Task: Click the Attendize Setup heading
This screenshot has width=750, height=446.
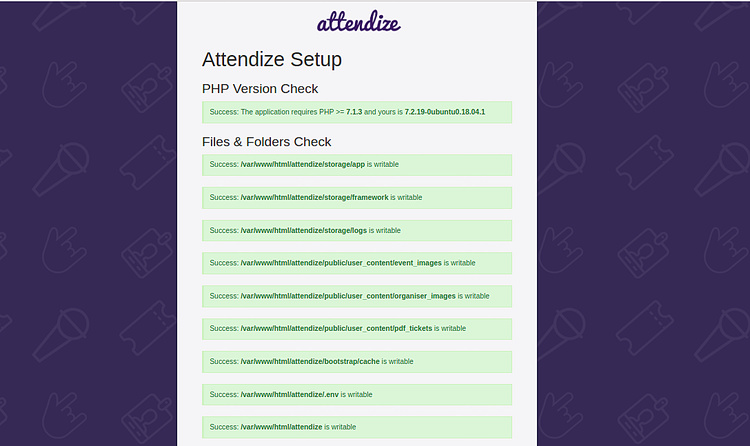Action: pos(271,60)
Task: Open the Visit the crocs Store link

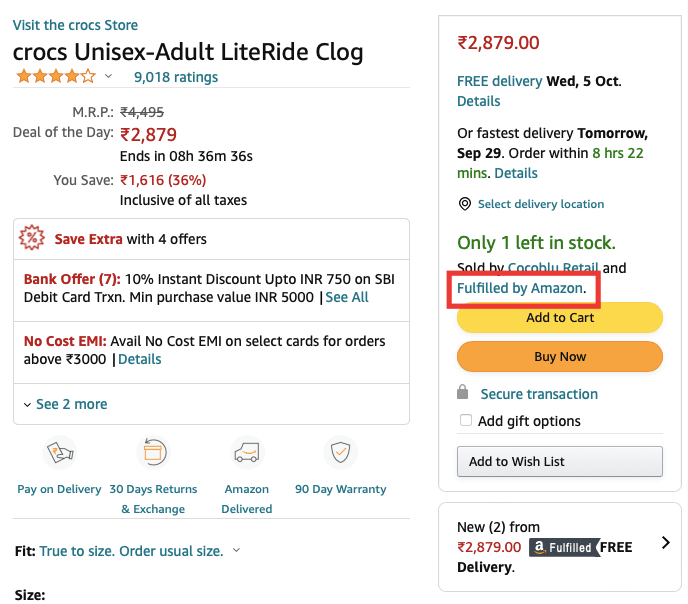Action: pyautogui.click(x=76, y=25)
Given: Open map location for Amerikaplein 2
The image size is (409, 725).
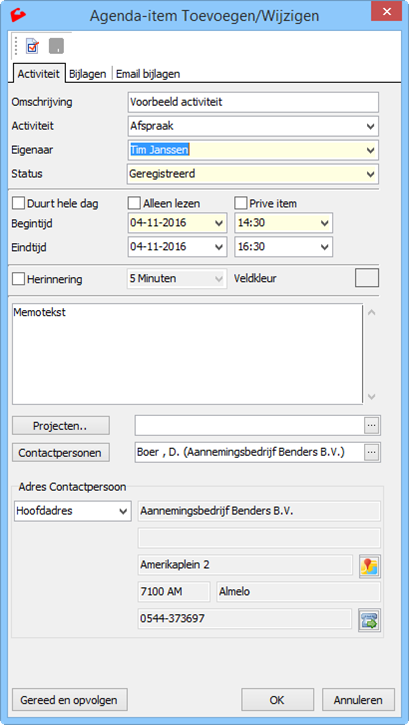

--------------------------------------------------

• What to do: Which lines of the listing above contain the word "Open"? Report each of them in full.

• Worked solution:
Task: Open the Visit the crocs Store link
Given: Open map location for Amerikaplein 2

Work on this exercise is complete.